When he retired as dean he became director of postgraduate medical education at the St Francis Cabrini Hospital, where he developed a programme for attending physicians and surgeons, as well as experimenting with the allocation of medical students to the private sector, an area previously denied to them. After his retirement from Monash his other major activity was as a board member of the Baker Research Institute, to which he had been appointed a life member in 1960. As well as his work on the board of the Institute, he formed an alumni association and also edited a quarterly newsletter which he dubbed BIN (Baker Institute News). The major interest it provided for those outside the Institute lay in his nostalgic and colourful recollections of Australian medical personalities intermingled with his own witty assessments of their worth. His book reviews, which covered a broad range of literature, medical and otherwise, were always presented in an arresting but casual style.

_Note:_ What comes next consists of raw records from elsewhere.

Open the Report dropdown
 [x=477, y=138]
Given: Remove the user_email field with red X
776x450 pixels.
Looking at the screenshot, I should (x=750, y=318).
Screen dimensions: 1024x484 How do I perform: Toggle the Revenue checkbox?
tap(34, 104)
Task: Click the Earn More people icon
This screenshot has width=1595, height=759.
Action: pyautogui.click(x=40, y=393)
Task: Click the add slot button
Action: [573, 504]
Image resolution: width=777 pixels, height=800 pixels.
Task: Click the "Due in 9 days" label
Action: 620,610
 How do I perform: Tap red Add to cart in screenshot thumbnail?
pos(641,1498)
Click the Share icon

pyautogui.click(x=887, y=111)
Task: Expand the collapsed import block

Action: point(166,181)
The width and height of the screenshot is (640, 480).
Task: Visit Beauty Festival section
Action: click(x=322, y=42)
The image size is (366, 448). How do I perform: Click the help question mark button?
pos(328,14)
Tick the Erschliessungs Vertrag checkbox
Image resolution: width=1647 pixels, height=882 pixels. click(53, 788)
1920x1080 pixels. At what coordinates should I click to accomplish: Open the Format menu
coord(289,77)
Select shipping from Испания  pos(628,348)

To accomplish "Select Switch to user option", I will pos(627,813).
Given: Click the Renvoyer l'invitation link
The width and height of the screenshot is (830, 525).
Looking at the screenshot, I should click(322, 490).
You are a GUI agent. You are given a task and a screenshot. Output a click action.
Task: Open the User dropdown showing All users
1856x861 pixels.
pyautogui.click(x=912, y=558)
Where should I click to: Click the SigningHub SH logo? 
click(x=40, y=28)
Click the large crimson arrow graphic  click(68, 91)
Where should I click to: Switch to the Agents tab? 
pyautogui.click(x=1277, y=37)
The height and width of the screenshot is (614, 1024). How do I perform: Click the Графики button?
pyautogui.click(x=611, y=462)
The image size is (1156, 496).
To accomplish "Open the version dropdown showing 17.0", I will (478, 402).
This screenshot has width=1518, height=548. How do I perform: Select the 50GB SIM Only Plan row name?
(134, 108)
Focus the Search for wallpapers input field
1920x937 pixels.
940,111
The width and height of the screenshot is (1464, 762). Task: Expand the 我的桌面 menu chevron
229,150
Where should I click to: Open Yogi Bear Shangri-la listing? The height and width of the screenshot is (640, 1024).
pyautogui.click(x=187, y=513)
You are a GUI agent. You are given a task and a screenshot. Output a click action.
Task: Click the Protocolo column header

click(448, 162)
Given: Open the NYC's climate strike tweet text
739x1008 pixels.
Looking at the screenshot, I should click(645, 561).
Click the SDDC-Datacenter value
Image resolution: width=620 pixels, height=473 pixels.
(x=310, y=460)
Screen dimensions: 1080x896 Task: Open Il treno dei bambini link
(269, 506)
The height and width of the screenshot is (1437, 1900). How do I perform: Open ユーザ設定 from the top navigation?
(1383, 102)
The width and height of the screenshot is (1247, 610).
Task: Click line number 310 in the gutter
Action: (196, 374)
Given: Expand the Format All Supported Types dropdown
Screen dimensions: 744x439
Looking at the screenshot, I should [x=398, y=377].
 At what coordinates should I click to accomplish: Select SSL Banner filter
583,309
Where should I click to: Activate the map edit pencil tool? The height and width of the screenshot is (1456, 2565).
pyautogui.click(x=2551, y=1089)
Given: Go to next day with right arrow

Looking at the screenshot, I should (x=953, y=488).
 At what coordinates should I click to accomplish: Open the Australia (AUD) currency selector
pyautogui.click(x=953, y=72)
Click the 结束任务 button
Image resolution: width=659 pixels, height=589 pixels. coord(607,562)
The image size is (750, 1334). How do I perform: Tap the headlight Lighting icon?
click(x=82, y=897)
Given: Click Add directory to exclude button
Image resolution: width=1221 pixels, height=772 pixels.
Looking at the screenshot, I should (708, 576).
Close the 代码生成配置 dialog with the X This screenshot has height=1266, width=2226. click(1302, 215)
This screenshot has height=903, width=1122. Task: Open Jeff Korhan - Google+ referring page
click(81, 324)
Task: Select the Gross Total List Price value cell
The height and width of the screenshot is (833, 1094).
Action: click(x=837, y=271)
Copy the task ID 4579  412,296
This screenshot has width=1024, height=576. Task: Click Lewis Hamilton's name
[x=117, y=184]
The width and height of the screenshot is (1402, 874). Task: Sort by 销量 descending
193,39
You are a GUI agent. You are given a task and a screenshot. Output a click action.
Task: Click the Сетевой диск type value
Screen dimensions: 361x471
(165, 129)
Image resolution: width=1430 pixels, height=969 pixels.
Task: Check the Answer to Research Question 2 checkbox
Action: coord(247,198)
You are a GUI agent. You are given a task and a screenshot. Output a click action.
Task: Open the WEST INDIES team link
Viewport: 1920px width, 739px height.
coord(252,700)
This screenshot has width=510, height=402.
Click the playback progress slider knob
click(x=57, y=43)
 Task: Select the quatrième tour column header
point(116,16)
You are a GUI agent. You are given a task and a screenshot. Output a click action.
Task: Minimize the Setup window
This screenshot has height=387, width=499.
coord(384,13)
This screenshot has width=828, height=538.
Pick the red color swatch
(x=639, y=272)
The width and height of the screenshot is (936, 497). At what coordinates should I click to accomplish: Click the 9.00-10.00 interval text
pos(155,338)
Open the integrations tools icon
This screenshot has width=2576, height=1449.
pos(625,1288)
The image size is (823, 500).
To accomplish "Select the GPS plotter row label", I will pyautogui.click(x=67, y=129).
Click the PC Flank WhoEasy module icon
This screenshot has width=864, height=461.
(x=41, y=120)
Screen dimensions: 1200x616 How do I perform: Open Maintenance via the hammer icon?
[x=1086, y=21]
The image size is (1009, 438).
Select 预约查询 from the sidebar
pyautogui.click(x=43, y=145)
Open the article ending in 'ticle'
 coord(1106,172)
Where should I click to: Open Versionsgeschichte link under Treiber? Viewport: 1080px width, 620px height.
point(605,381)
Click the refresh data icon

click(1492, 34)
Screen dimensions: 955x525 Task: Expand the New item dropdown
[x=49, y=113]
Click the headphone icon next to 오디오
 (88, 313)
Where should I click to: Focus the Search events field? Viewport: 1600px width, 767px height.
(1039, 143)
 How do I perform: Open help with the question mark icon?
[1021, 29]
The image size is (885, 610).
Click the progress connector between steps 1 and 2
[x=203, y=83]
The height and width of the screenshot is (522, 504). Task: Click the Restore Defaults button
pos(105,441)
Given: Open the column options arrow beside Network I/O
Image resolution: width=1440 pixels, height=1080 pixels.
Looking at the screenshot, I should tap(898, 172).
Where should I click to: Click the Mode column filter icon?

His continued interest in Monash was largely in the area of the visual arts, a discipline which always had a special attraction for him, partly due to his lifelong friendship with Russell Drysdale. He was himself an enthusiastic and prolific amateur painter from his early years and continued to be so until the end of his life. The family Christmas cards were an example of his work.
He was supported throughout by his wife Joan. She was a charming and lively hostess at their many informal dinners. Although inwardly devastated by the death of their only child, Ros, he carried out his day to day tasks without emotion but with considerable effort. He was an unselfish man whose concern for people could be illustrated in many ways. But none more so than the help he gave to the former vice-chancellor of Monash, Louis Matheson, whom he regularly visited and took on sundry expeditions after Matheson had had a stroke which left him aphasic. This continued even after Rod’s own health was deteriorating.
A man with a keen sense of humour, Rod Andrew would doubtless have enjoyed the efforts of future biographers trying to explain the paths he took in defiance of an establishment of which he was himself a favoured member. Not many people have been card carrying members of the Australian Labour Party and also enjoyed membership of the Melbourne Club.